I'm fairly comfortable that they're bogus errors from many many moons ago!

> You should: restart server, and look which warnings it displays before loading IPL. Post them here.

There are no warnings displayed at all.

I have now disabled FASTBOOT, and enabled SELFTEST, but it still does not update the PIM etc (timestamp is still 1999). How can I force it to update this. I've noticed a CLEARPIM command, will this clear it and force a refresh? I've also tried booting up with the key in the "Service" position thinking this may force an update, but it hasn't, and the old messages remain.
Simon Hargrave
Honored Contributor

Re: System Hanging

Actually just noticed that the PIM output is slightly different. ( couple of diagnostic registers changed values). Presumably this is because either I booted with "service" key position, or because I've changed fastboot and selftest. However the timestamp is still exactly the same 1999 timestamp. I'm wondering if those WARNING messages are accumulated over time?

========================

Print the forum excerpt about the 1999 PIM timestamp in full, word for word.

[Saved entries]
========================

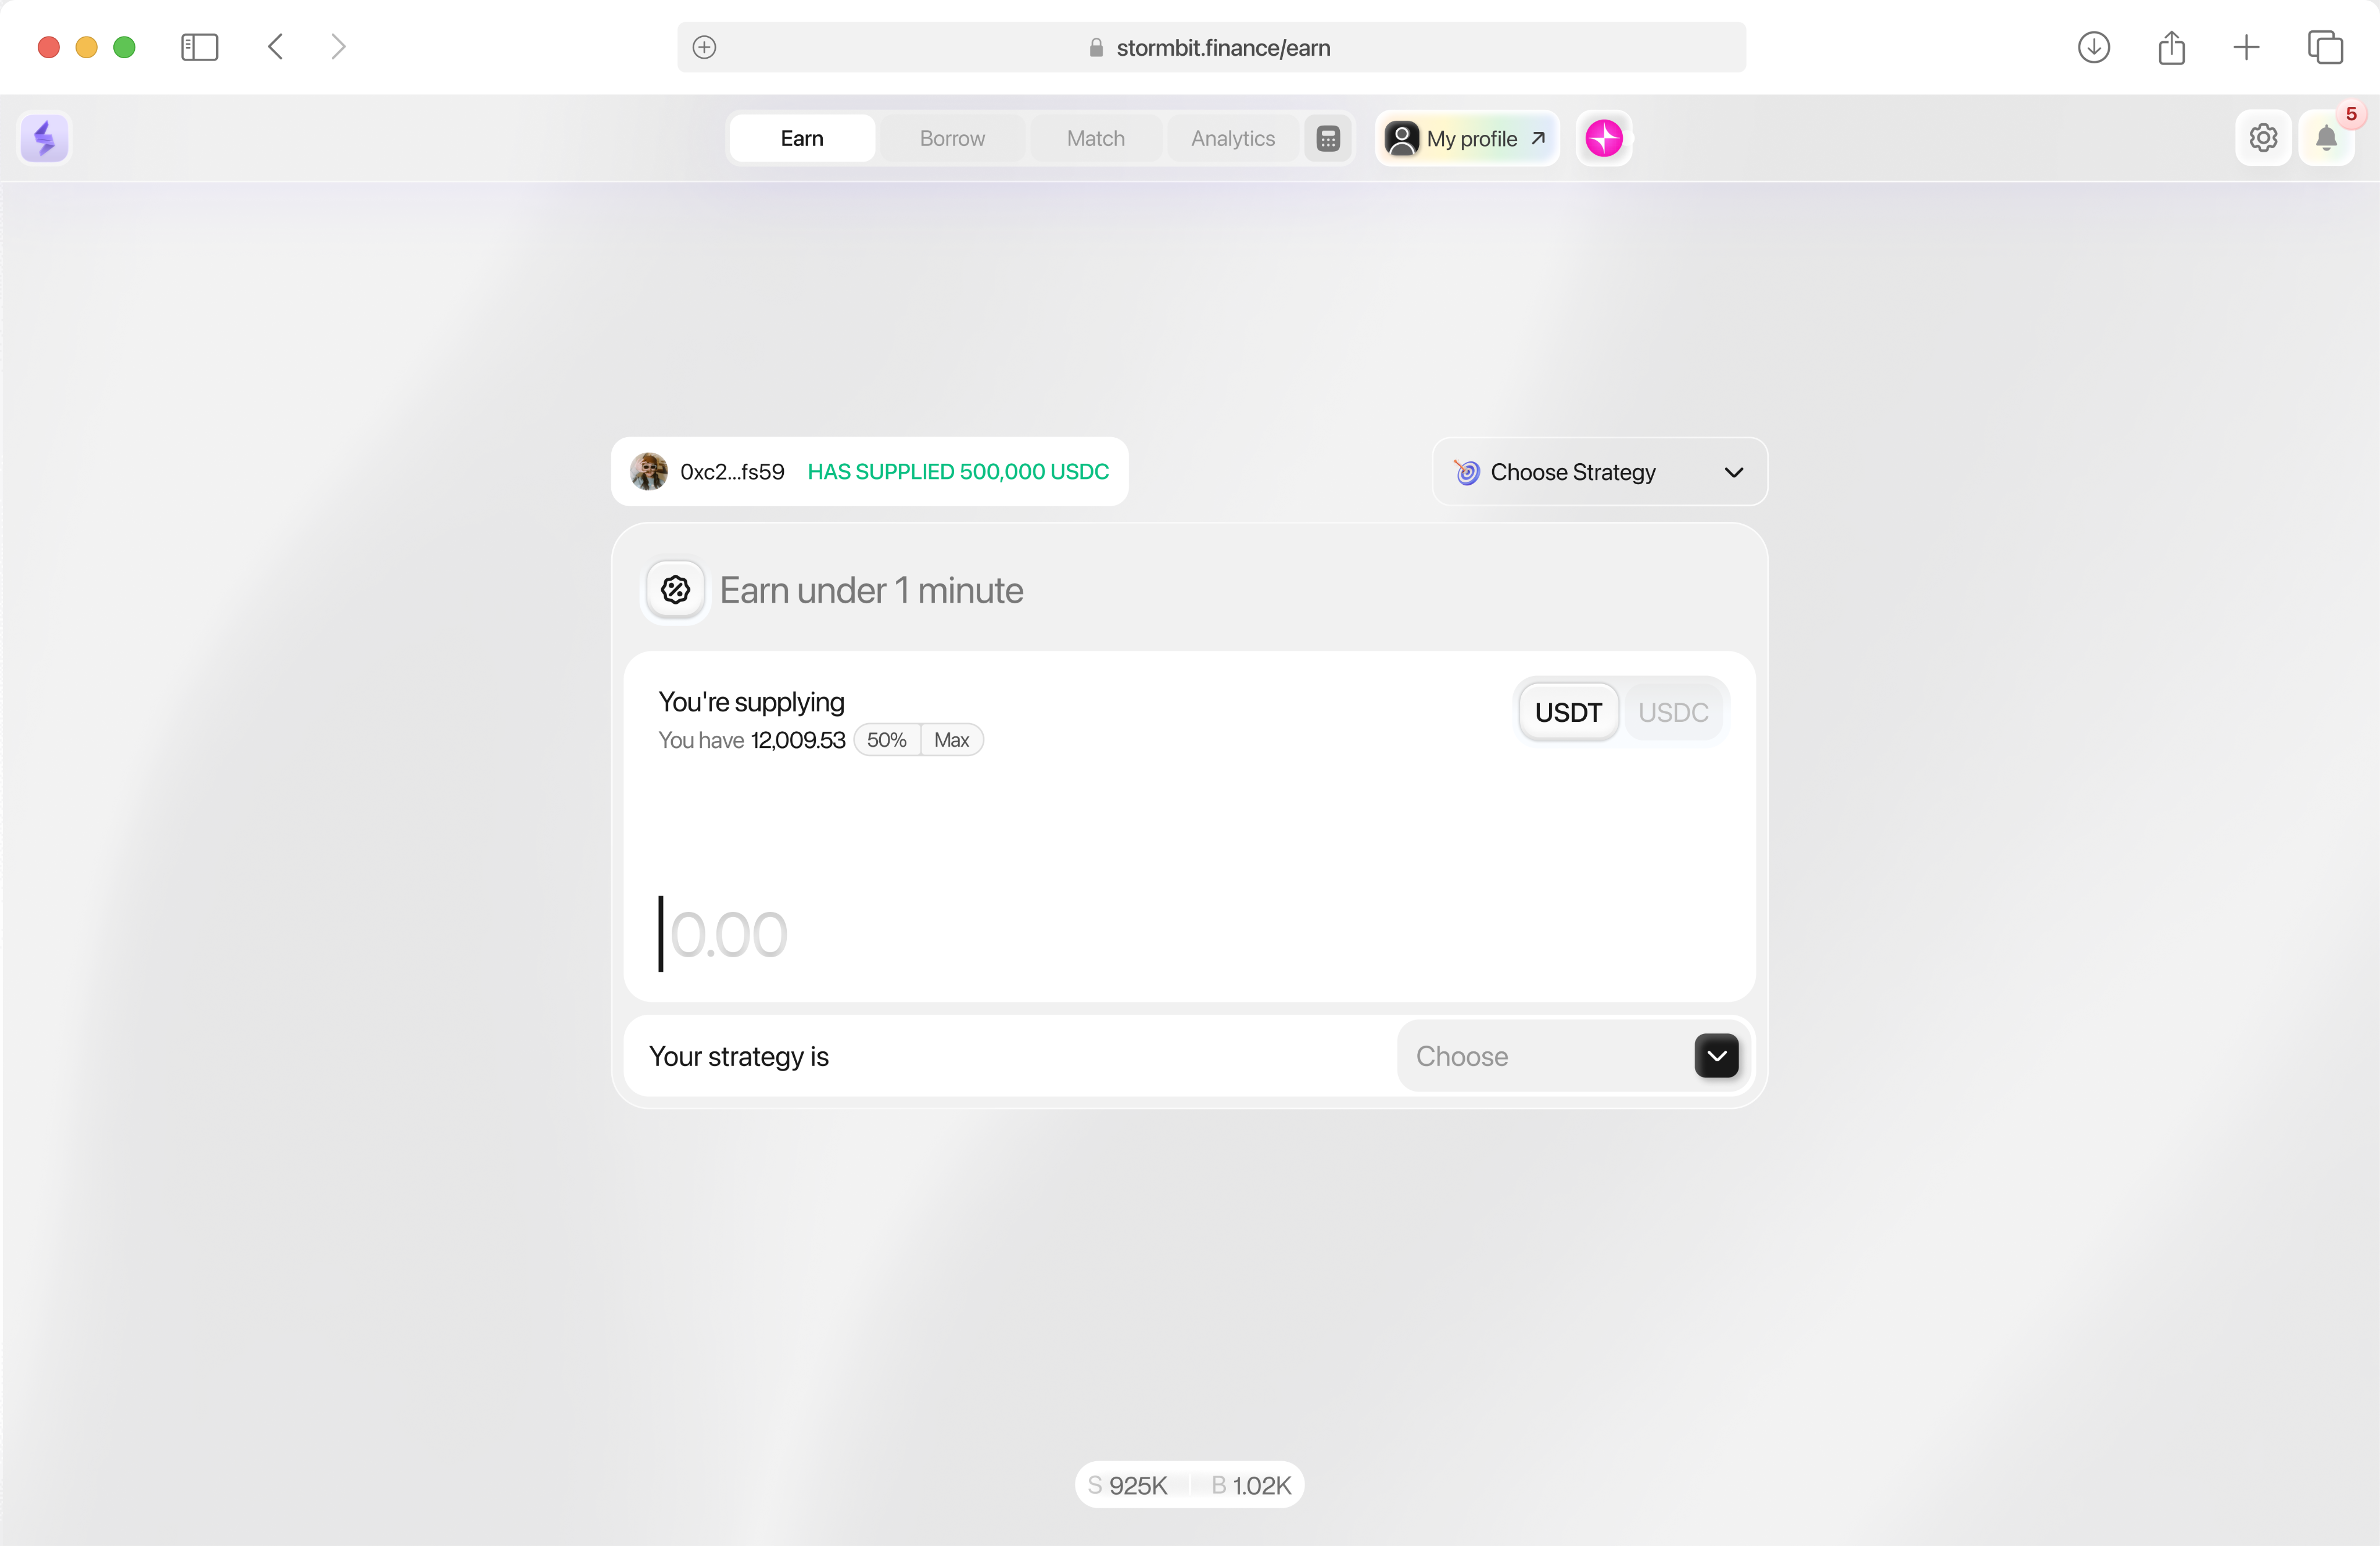Show the browser sidebar
2380x1546 pixels.
point(199,47)
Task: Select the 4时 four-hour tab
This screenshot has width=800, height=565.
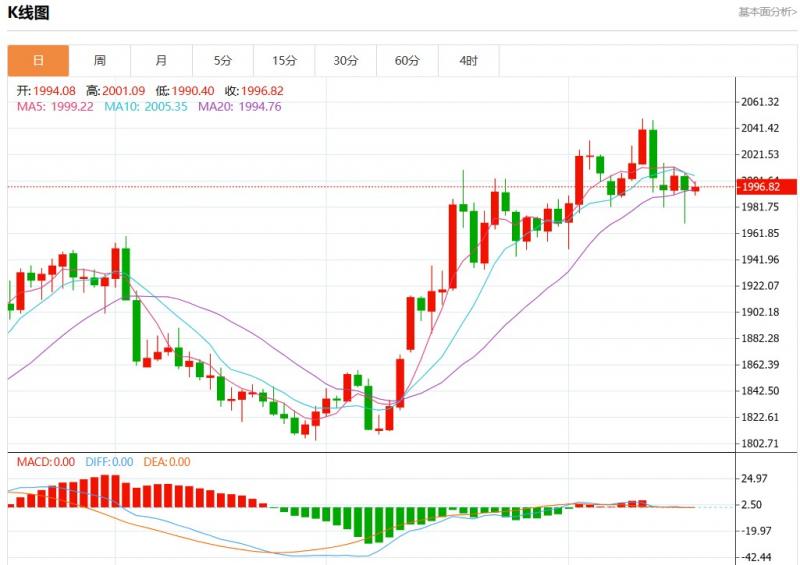Action: (x=468, y=61)
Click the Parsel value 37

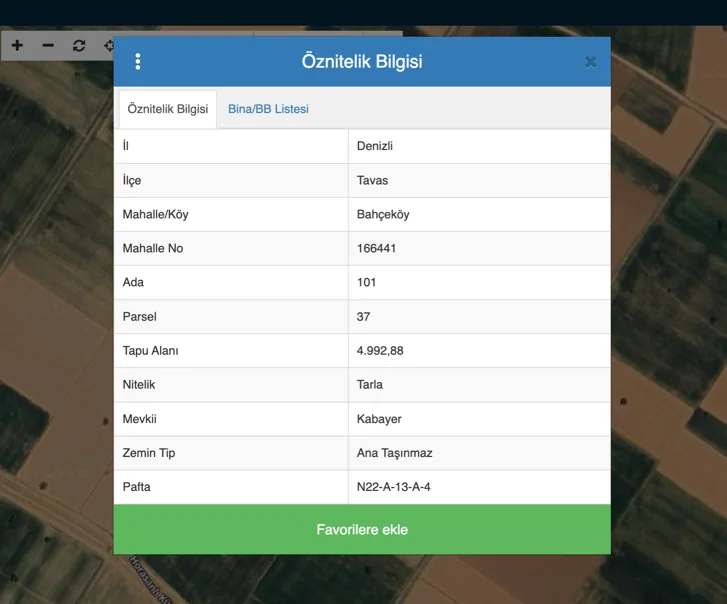[364, 316]
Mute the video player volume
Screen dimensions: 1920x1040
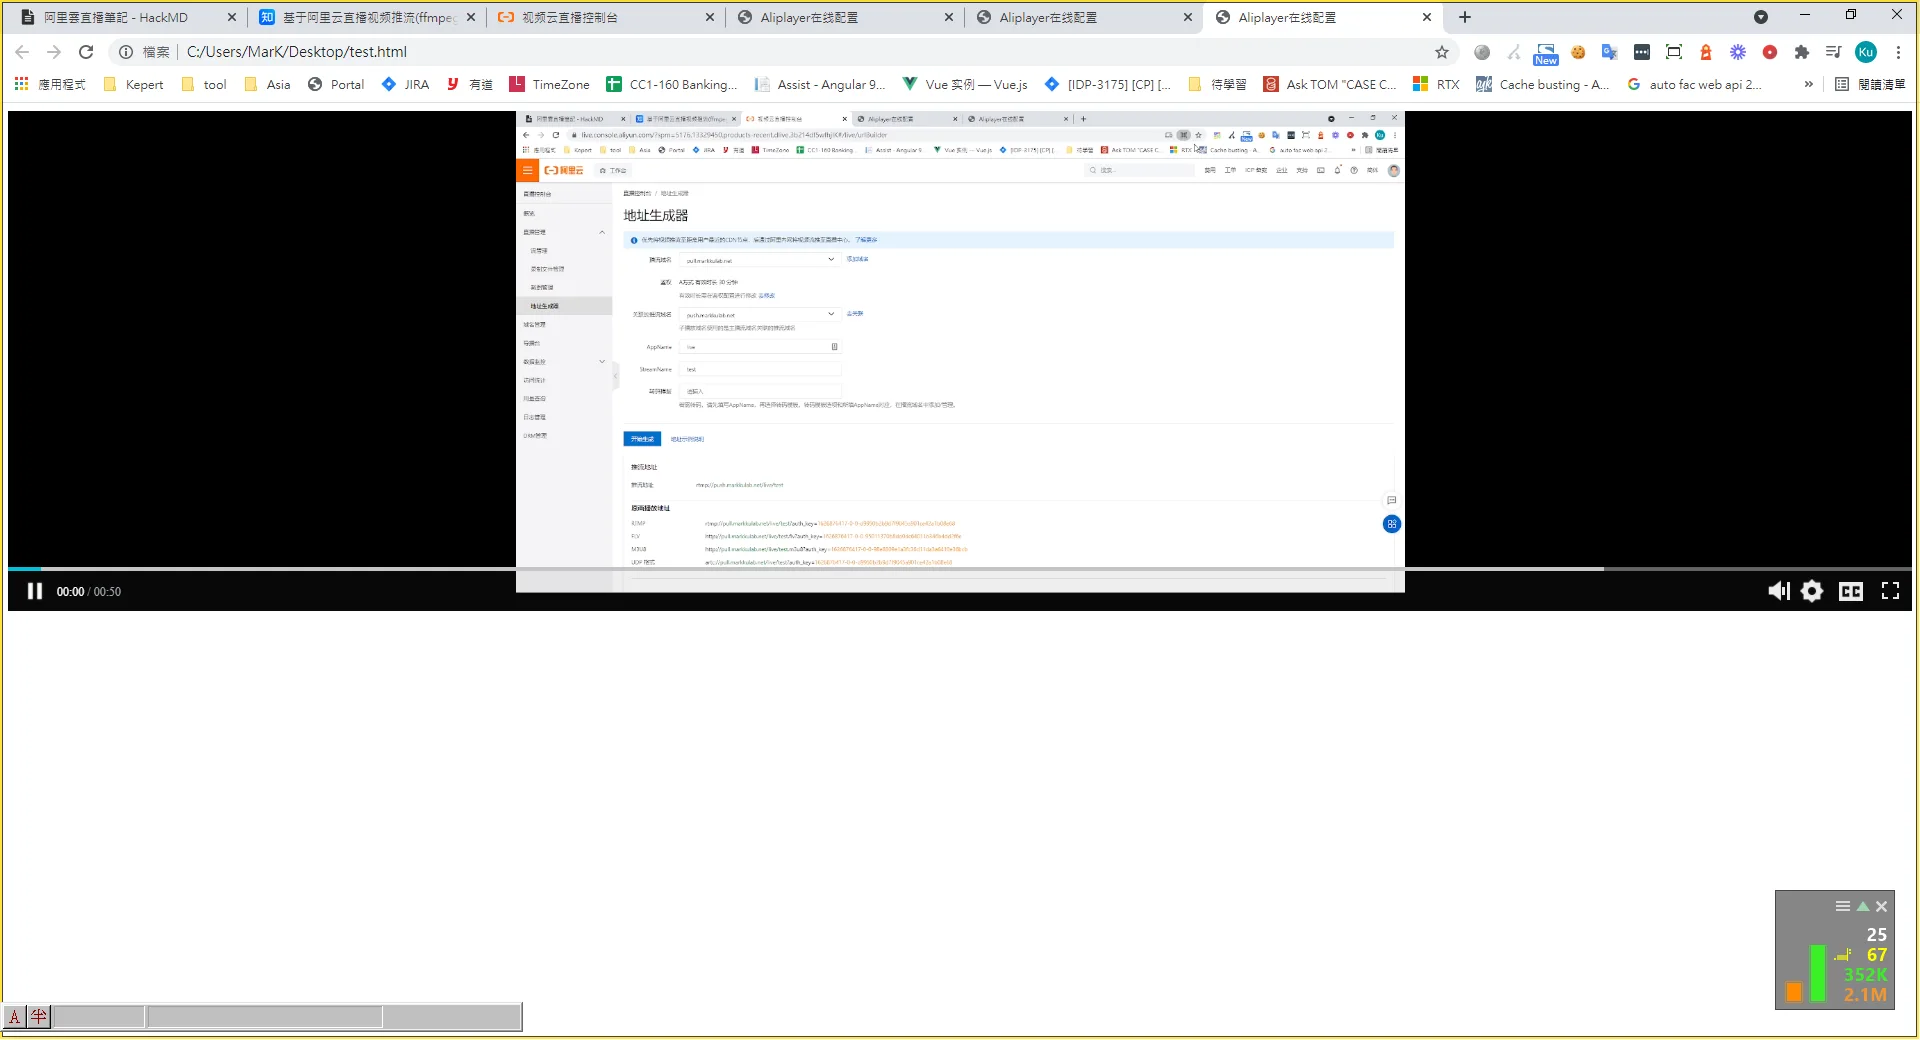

========================

#### [Exercise solution]
I'm fairly comfortable that they're bogus errors from many many moons ago!

> You should: restart server, and look which warnings it displays before loading IPL. Post them here.

There are no warnings displayed at all.

I have now disabled FASTBOOT, and enabled SELFTEST, but it still does not update the PIM etc (timestamp is still 1999). How can I force it to update this. I've noticed a CLEARPIM command, will this clear it and force a refresh? I've also tried booting up with the key in the "Service" position thinking this may force an update, but it hasn't, and the old messages remain.
Simon Hargrave
Honored Contributor

Re: System Hanging

Actually just noticed that the PIM output is slightly different. ( couple of diagnostic registers changed values). Presumably this is because either I booted with "service" key position, or because I've changed fastboot and selftest. However the timestamp is still exactly the same 1999 timestamp. I'm wondering if those WARNING messages are accumulated over time?